- FIA says Red Bull floor 'holes' illegal
- Hamilton may have decided to quit McLaren - source
- Steering issue creating Lotus-Raikkonen rift
- No 'race win' ultimatum at Williams - Senna
- Alonso tips Massa to maintain Monaco form
- Curtailed 'creativity' causing championship chaos - Alonso
- 'No one knows why' small teams best - Marko
- Small teams ramp up pressure on Red Bull spending
FIA says Red Bull floor 'holes' illegal
F1's governing body has declared illegal the 'holes' in the floor of Red Bull's 2012 car.
Rivals teams including Ferrari, McLaren and Mercedes had raised concerns about the design at Monaco last weekend, but opted not to protest on the promise that the FIA would issue a clarification prior to Canada next weekend.
"I think the regulation is quite a grey area," Red Bull's Christian Horner acknowledged to Sky Sports, "and I think a clarification will come out before Montreal that will tidy it up through a technical directive."
The crux of the highly-anticipated technical directive was reported by the German media on Saturday.
Named 013-12, the directive reportedly said there is a "misunderstanding" on the basis of a technical regulation about the meaning of a "fully enclosed hole".
It concluded that the design featured on Mark Webber's winning Monaco car is in fact not allowed.
The team and Australian Webber will keep the win, but the RB8 will have to be modified in order to pass scrutineering next weekend in Montreal.
Hamilton may have decided to quit McLaren - source
Lewis Hamilton may already have decided to quit McLaren, according to a reliable source.
That is the claim of the French TF1 television commentator Jean-Louis Moncet, writing in his Auto Plus column.
It emerged recently that McLaren has offered the 2008 world champion - whose current contract runs out this year - over $30 million a season to stay at the British team for five more years.
_ _ _ _ _ _ _
**What you need to do:**
1/ Answer these from the Formula One news page:
(a) Which rival teams raised concerns about the Red Bull design at Monaco?
(b) What name was given to the technical directive?
(c) In which publication did Jean-Louis Moncet write about Hamilton?
2/ List every Formula One team named in the news page.
3/ Carry on the Formula One news page from its final sentence about McLaren's offer to Hamilton.
The records are unrelated to the Formula One news page.

**Extracted records:**
_ _ _ _ _ _ _
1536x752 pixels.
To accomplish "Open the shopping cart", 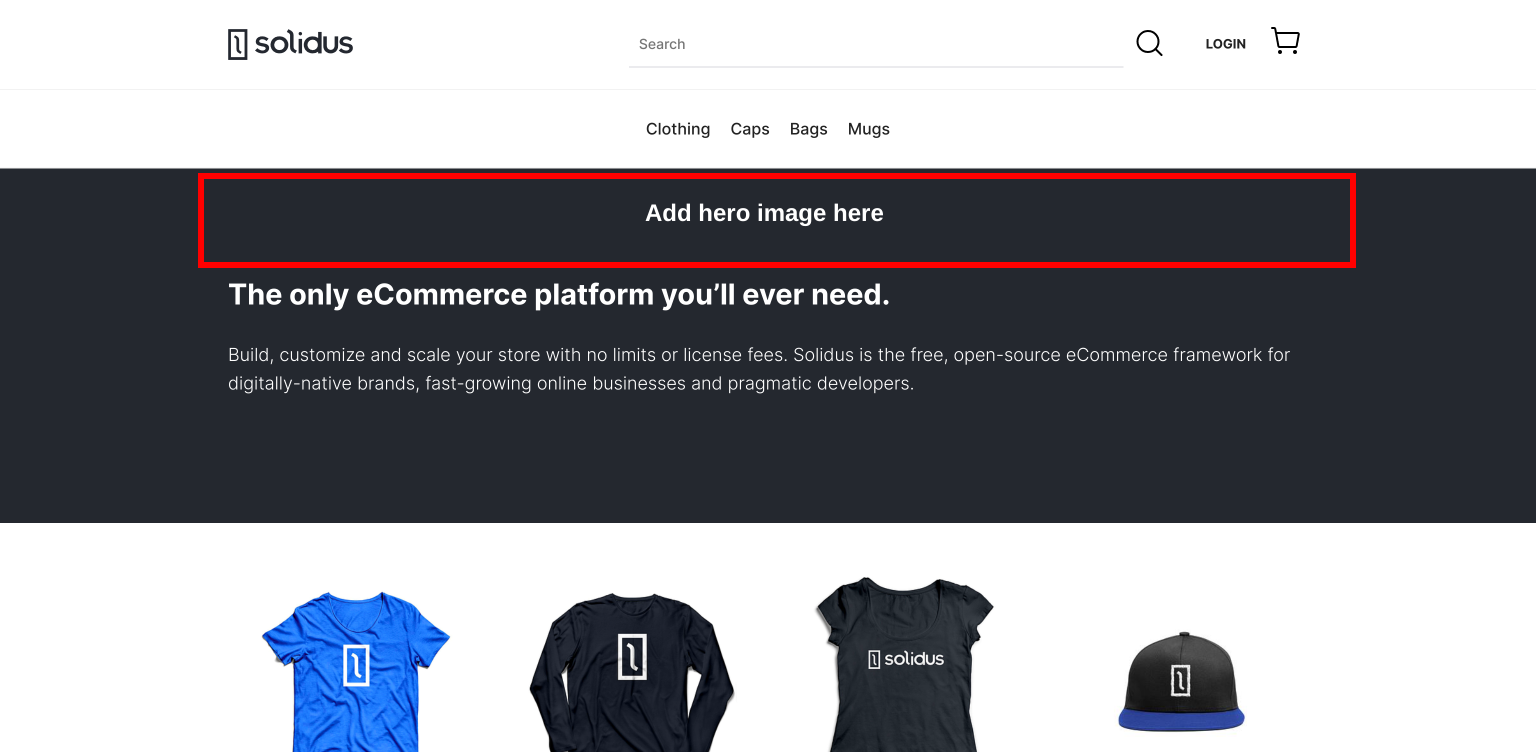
_ _ _ _ _ _ _
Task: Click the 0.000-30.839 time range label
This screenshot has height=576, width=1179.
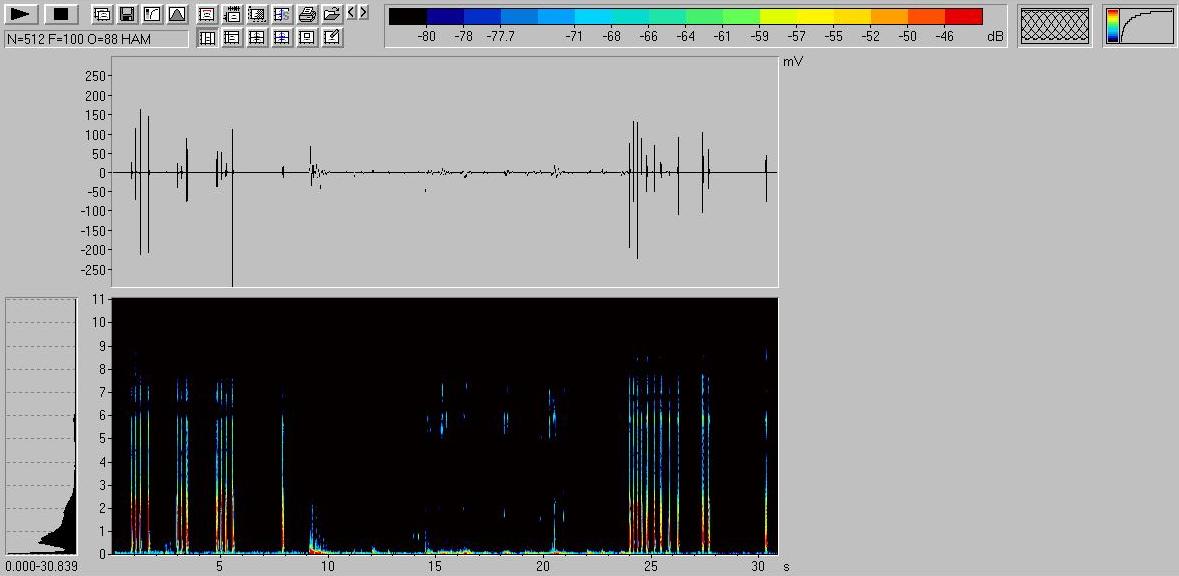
_ _ _ _ _ _ _
**Final answers:**
1/
(a) Ferrari, McLaren and Mercedes
(b) 013-12
(c) His Auto Plus column

2/ Red Bull, McLaren, Lotus, Williams, Ferrari, Mercedes

3/
But Moncet said "one of my best sources" is reporting that Briton Hamilton has effectively already decided to leave McLaren at the end of 2012 "and even earlier if the situation does not improve".
British newspapers reported after Monaco that Hamilton was angry at the end of last weekend, the 27-year-old insisting "the team definitely have some work to do" to cut out errors and return to the pace.
Moncet said there has been "serious contact between McLaren and Paul di Resta", the rising Force India driver who ironically is managed by Hamilton's father Anthony.
Referring to the speculation surrounding Hamilton at present, former driver, driver manager and respected British commentator Martin Brundle noted: "He's comfortable at McLaren.
"But will he fancy a bit of fresh oxygen by going somewhere else?" he wondered to Sky Sports. "I imagine he's weighing that all up at the moment."
Steering issue creating Lotus-Raikkonen rift
The mere issue of 'steering' risks creating a rift between Lotus and its star driver Kimi Raikkonen.
The 2007 world champion has complained about the steering system aboard the black and gold E20 from his very first lap this season.
For Monaco, the team debuted a special system tailored to the Finn's needs, but it lasted just a single out-lap on Thursday morning.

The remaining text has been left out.